**Exercise**
Only the text of the records belongs in the answer, copied exactly, with every picture omitted.

**Source records**
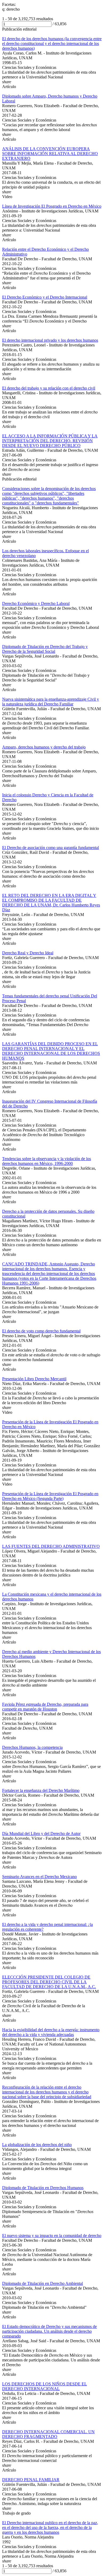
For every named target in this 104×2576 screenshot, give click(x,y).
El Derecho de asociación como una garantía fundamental (50, 847)
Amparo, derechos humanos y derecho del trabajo (44, 747)
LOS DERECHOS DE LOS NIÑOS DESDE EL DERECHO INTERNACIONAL (44, 2386)
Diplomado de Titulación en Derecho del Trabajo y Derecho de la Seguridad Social (45, 649)
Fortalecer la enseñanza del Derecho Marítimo (40, 1790)
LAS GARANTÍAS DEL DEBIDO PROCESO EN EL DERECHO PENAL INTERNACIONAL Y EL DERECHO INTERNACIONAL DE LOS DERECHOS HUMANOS (51, 1051)
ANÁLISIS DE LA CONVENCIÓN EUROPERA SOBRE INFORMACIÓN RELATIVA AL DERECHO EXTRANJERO (50, 154)
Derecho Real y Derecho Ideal (27, 953)
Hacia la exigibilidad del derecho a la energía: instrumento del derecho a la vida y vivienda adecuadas (50, 2032)
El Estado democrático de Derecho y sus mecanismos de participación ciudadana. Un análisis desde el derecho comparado (49, 2331)
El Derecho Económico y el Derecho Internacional (44, 297)
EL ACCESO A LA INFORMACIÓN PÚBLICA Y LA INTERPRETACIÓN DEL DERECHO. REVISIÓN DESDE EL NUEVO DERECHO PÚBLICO (50, 441)
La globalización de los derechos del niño (37, 2144)
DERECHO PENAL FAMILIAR (30, 2479)
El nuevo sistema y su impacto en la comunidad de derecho (51, 2235)
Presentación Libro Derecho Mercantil (34, 1379)
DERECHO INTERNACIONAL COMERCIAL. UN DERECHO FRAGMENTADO (48, 2434)
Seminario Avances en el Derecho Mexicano (39, 1876)
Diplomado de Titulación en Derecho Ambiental (42, 2283)
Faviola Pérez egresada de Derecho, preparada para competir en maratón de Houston (45, 1706)
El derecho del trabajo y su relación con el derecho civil (48, 388)
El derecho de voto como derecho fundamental (41, 1331)
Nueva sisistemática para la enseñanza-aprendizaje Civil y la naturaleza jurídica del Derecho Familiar (50, 701)
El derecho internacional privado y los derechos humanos (50, 340)
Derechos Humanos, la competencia (32, 1747)
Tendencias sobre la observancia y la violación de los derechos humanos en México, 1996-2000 (46, 1161)
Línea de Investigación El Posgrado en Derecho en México (51, 206)
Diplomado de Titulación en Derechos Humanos (42, 2187)
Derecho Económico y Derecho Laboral (36, 603)
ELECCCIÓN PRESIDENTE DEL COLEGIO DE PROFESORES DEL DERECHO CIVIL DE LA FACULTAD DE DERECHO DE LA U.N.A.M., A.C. (49, 1982)
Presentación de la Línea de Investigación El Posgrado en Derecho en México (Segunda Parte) (50, 1496)
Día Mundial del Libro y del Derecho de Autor (41, 1833)
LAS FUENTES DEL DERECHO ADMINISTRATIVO (51, 1546)
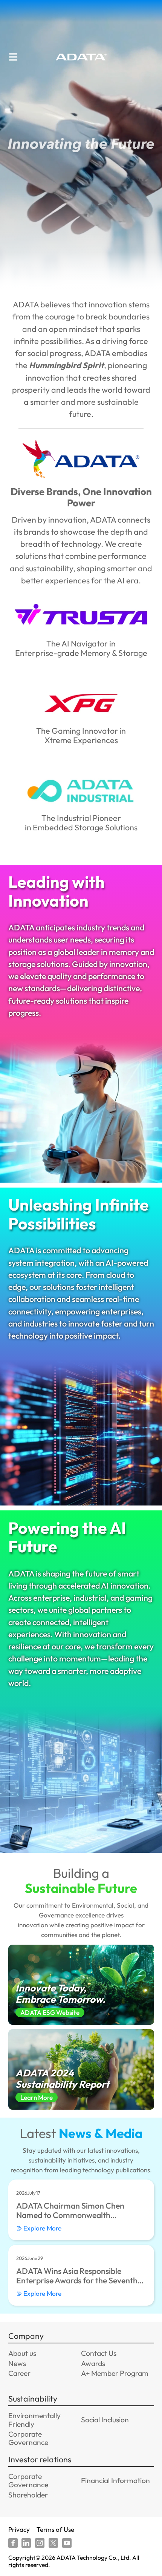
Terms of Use (55, 2529)
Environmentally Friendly (34, 2419)
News (17, 2363)
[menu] (13, 57)
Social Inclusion (105, 2419)
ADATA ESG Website (49, 2012)
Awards (93, 2363)
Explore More (42, 2228)
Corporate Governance (28, 2438)
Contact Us (98, 2353)
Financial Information (115, 2480)
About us (22, 2353)
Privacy (19, 2529)
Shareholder (28, 2494)
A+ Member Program (114, 2373)
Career (19, 2373)
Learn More (36, 2097)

**Task response**
For every named target in this 104×2576 screenshot, give click(x,y).
El Derecho de asociación como una garantía fundamental (50, 847)
Amparo, derechos humanos y derecho del trabajo (44, 747)
LOS DERECHOS DE LOS NIÑOS DESDE EL DERECHO INTERNACIONAL (44, 2386)
Diplomado de Titulación en Derecho del Trabajo y Derecho de la Seguridad Social (45, 649)
Fortalecer la enseñanza del Derecho Marítimo (40, 1790)
LAS GARANTÍAS DEL DEBIDO PROCESO EN EL DERECHO PENAL INTERNACIONAL Y EL DERECHO INTERNACIONAL DE LOS DERECHOS HUMANOS (51, 1051)
ANÁLISIS DE LA CONVENCIÓN EUROPERA SOBRE INFORMACIÓN RELATIVA AL DERECHO EXTRANJERO (50, 154)
Derecho Real y Derecho Ideal (27, 953)
Hacia la exigibilidad del derecho a la energía: instrumento del derecho a la vida y vivienda adecuadas (50, 2032)
El Estado democrático de Derecho y sus mecanismos de participación ciudadana. Un análisis desde el derecho comparado (49, 2331)
El Derecho Económico y el Derecho Internacional (44, 297)
EL ACCESO A LA INFORMACIÓN PÚBLICA Y LA INTERPRETACIÓN DEL DERECHO. REVISIÓN DESDE EL NUEVO DERECHO PÚBLICO (50, 441)
La globalización de los derechos del niño (37, 2144)
DERECHO PENAL FAMILIAR (30, 2479)
El nuevo sistema y su impacto en la comunidad de derecho (51, 2235)
Presentación Libro Derecho Mercantil (34, 1379)
DERECHO INTERNACIONAL COMERCIAL. UN DERECHO FRAGMENTADO (48, 2434)
Seminario Avances en el Derecho Mexicano (39, 1876)
Diplomado de Titulación en Derecho Ambiental (42, 2283)
Faviola Pérez egresada de Derecho, preparada para competir en maratón de Houston (45, 1706)
El derecho del trabajo y su relación con el derecho civil (48, 388)
El derecho de voto como derecho fundamental (41, 1331)
Nueva sisistemática para la enseñanza-aprendizaje Civil y la naturaleza jurídica del Derecho Familiar (50, 701)
El derecho internacional privado y los derechos humanos (50, 340)
Derechos Humanos, la competencia (32, 1747)
Tendencias sobre la observancia y la violación de los derechos humanos en México, 1996-2000 (46, 1161)
Línea de Investigación El Posgrado en Derecho en México (51, 206)
Diplomado de Titulación en Derechos Humanos (42, 2187)
Derecho Económico y Derecho Laboral (36, 603)
ELECCCIÓN PRESIDENTE DEL COLEGIO DE PROFESORES DEL DERECHO CIVIL DE LA FACULTAD DE DERECHO DE LA U.N.A.M., A.C. (49, 1982)
Presentación de la Línea de Investigación El Posgrado en Derecho en México (Segunda Parte) (50, 1496)
Día Mundial del Libro y del Derecho de Autor (41, 1833)
LAS FUENTES DEL DERECHO ADMINISTRATIVO (51, 1546)
Terms of Use (55, 2529)
Environmentally Friendly (34, 2419)
News (17, 2363)
[menu] (13, 57)
Social Inclusion (105, 2419)
ADATA ESG Website (49, 2012)
Awards (93, 2363)
Explore More (42, 2228)
Corporate Governance (28, 2438)
Contact Us (98, 2353)
Financial Information (115, 2480)
About us (22, 2353)
Privacy (19, 2529)
Shareholder (28, 2494)
A+ Member Program (114, 2373)
Career (19, 2373)
Learn More (36, 2097)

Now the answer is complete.